Why less than what they charge for the service on cable? Because I have to do a fair amount of work to get the thing in a viewable form–downloading and cobbling the file together, and then burning it on a DVD for playback or long-term storage.
This will, of course, not likely ever happen…they really don’t want people to have high-quality recordings of their product. But it’s Monday morning–care to guess how much bandwidth on the internet is being consumed by (illegal) downloads of HDTV recordings of last night’s Six Feet Under?
As far as I can tell, mucho.
Ah, and this is fresh as this morning’s NYT headlines (reg required) where they announce that Starz Encore group have teamed up with Real Networks to offer 100 downloadable movies for $12.95 per month. But, quoth the Times, “The Starz service uses technology from Real that allows the movies to be played only by a given subscriber and only within a certain time period.
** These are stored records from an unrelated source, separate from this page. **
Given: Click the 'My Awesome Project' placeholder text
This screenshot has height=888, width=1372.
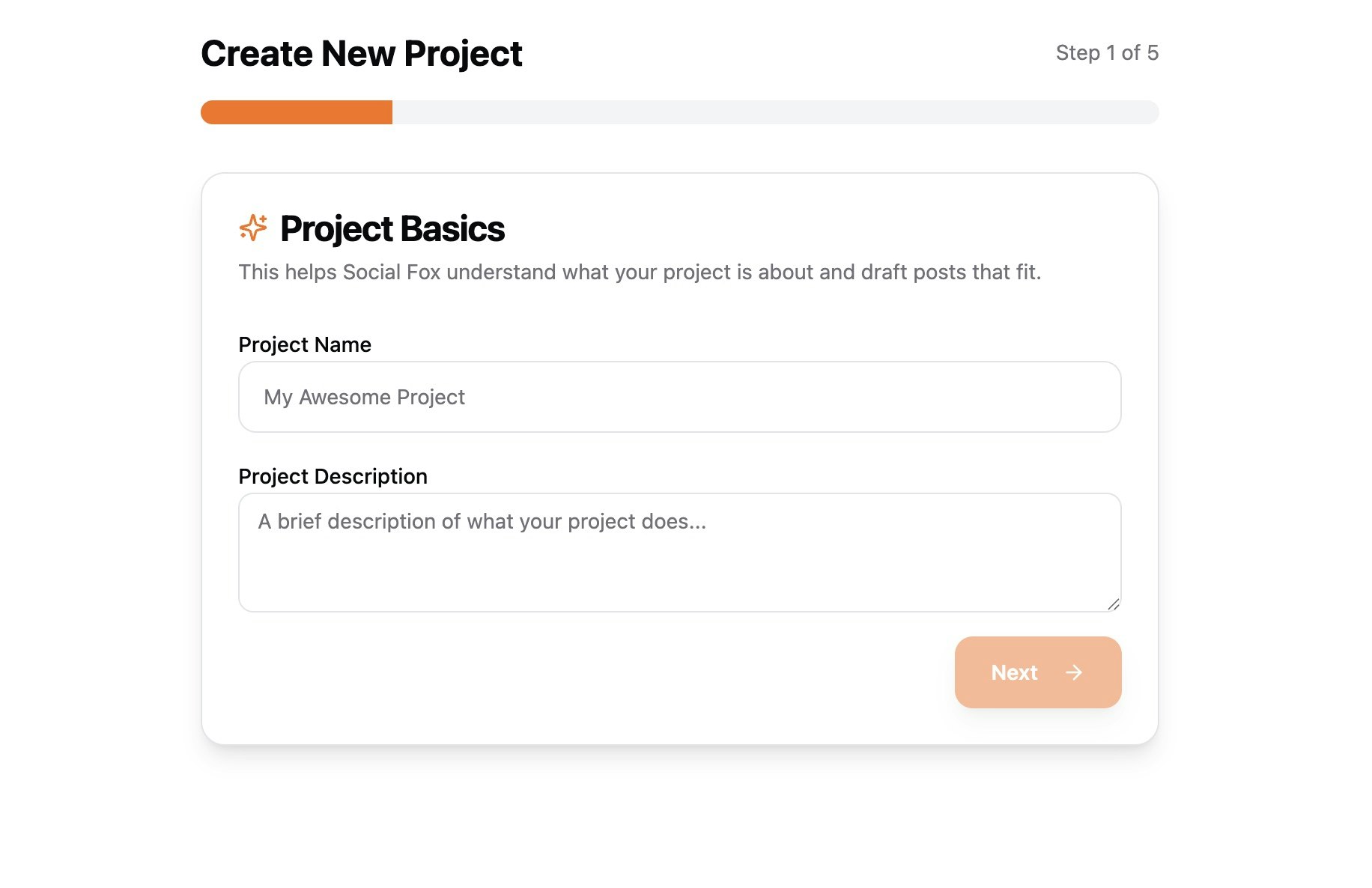Looking at the screenshot, I should click(364, 397).
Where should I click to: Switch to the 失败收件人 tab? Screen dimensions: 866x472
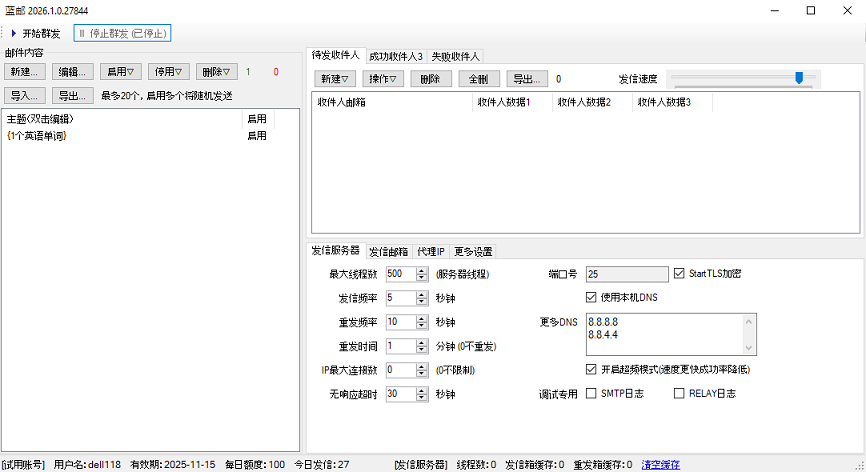click(456, 56)
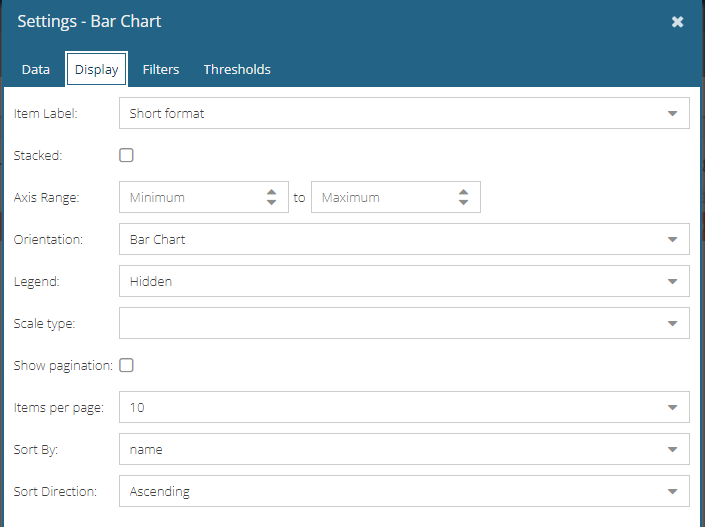This screenshot has width=705, height=527.
Task: Switch to the Filters tab
Action: (161, 69)
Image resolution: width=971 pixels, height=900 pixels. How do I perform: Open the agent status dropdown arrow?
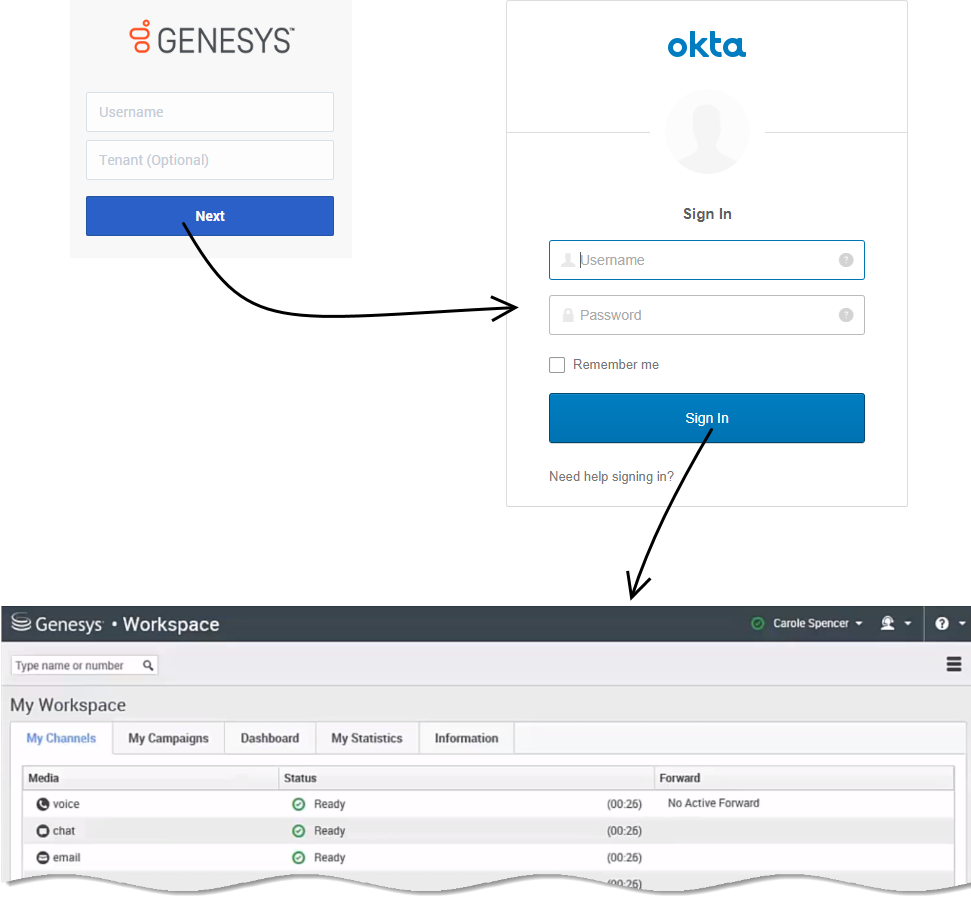908,624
Each film will have an expiration date that coincides with its last showing on the cable station. The movies will be encoded so that they cannot be played after the expiration date.” Now, it’s not Starz and Real who are completely in the driver’s seat here when it comes to establishing these limitation–no, it’s the producting studios who set these “windows of opportunity,” and then are amazed when peopel try to subvert their plans so that they can watch this stuff when and how they want to.
Never a dull moment, watching the nature of broadcasting, film, cable, and entertainment itself change.